Hubble's Law Calculator

Calculate recession velocity, distance, and redshift using Hubble's Law. Compare Hubble constant values and explore the expanding universe.

About the Hubble's Law Calculator

Hubble's Law is the observation that galaxies are moving away from us at speeds proportional to their distance—the farther a galaxy is, the faster it recedes. Formulated by Edwin Hubble in 1929, this relationship is the cornerstone of modern cosmology and provides direct evidence that the universe is expanding.

The law is expressed simply as v = H₀ × d, where v is recession velocity, H₀ is the Hubble constant, and d is the distance. The Hubble constant, currently measured at roughly 67–73 km/s/Mpc (a source of ongoing scientific debate known as the Hubble tension), sets the expansion rate of the universe and inversely determines its approximate age.

This calculator enables you to compute any one of the three variables (velocity, distance, or redshift) from the others, explore how different Hubble constant values change the predicted age of the universe, and compare distances to famous cosmic objects from the Andromeda galaxy to the most distant quasars.

Why Use This Hubble's Law Calculator?

This calculator makes one of cosmology's fundamental relationships interactive and intuitive. By experimenting with different Hubble constant values and object distances, you develop a feel for how the universe's expansion connects distance, velocity, and cosmic age. The note above highlights common interpretation risks for this workflow. Use this guidance when comparing outputs across similar calculators. Keep this check aligned with your reporting standard.

How to Use This Calculator

  1. Select what to solve for: velocity from distance, distance from redshift, or distance from velocity.
  2. Enter the known quantity in the appropriate field.
  3. Choose distance units: Megaparsecs, million light-years, or billion light-years.
  4. Adjust the Hubble constant — try different published values to see the Hubble tension.
  5. Use preset buttons for famous objects like the Virgo Cluster or quasar 3C 273.
  6. Review output cards, the expansion visualization, and comparison tables.

Formula

Hubble's Law: v = H₀ × d, where v is recession velocity (km/s), H₀ is the Hubble constant (km/s/Mpc), and d is the distance (Mpc). Redshift: z = v/c. Hubble time: t_H = 1/H₀ ≈ 14 Gyr.

Example Calculation

Result: Recession velocity ≈ 6,980 km/s; z ≈ 0.0233

A galaxy 100 Mpc (326 million light-years) away recedes at about 6,980 km/s per Hubble's Law, with cosmological redshift z ≈ 0.023.

Tips & Best Practices

Practical Guidance

Use consistent units, verify assumptions, and document conversion standards for repeatable outcomes.

Common Pitfalls

Most mistakes come from mixed standards, rounding too early, or misread labels. Recheck final values before use. ## Practical Notes

Use this for repeatability, keep assumptions explicit. ## Practical Notes

Track units and conversion paths before applying the result. ## Practical Notes

Use this note as a quick practical validation checkpoint. ## Practical Notes

Keep this guidance aligned to the calculator’s expected inputs. ## Practical Notes

Use as a sanity check against edge-case outputs. ## Practical Notes

Capture likely mistakes before publishing this value. ## Practical Notes

Document expected ranges when sharing results.

Frequently Asked Questions

What is Hubble's Law?

The observation that the recession velocity of distant galaxies is proportional to their distance from us: v = H₀ × d. It demonstrates that the universe is expanding uniformly.

What is the Hubble constant?

The proportionality constant H₀ in Hubble's Law. It is measured in km/s/Mpc and describes the current expansion rate of the universe. Different measurement methods give values between ~67 and ~73.

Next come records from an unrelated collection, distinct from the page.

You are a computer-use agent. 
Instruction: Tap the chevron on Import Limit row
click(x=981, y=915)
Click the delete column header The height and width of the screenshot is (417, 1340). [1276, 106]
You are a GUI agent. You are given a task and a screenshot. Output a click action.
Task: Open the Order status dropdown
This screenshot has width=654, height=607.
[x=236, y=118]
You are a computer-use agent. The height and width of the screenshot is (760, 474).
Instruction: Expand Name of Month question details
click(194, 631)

What is the Hubble tension?

A significant discrepancy between the Hubble constant measured from the early universe (CMB: ~67.4) and from the local universe (Cepheids/supernovae: ~73). This unresolved tension may hint at new physics.

Can recession velocities exceed the speed of light?

Yes. Very distant galaxies can recede faster than light due to the expansion of space itself. This does not violate relativity because it is space expanding, not objects moving through space.

What is cosmological redshift?

The stretching of light wavelengths caused by the expansion of space during the light's journey to us. A redshift z = 1 means the wavelength has doubled.

How old is the universe according to Hubble's Law?

The Hubble time (1/H₀) gives a rough estimate of ~14 billion years. More precise models accounting for matter and dark energy give 13.8 billion years.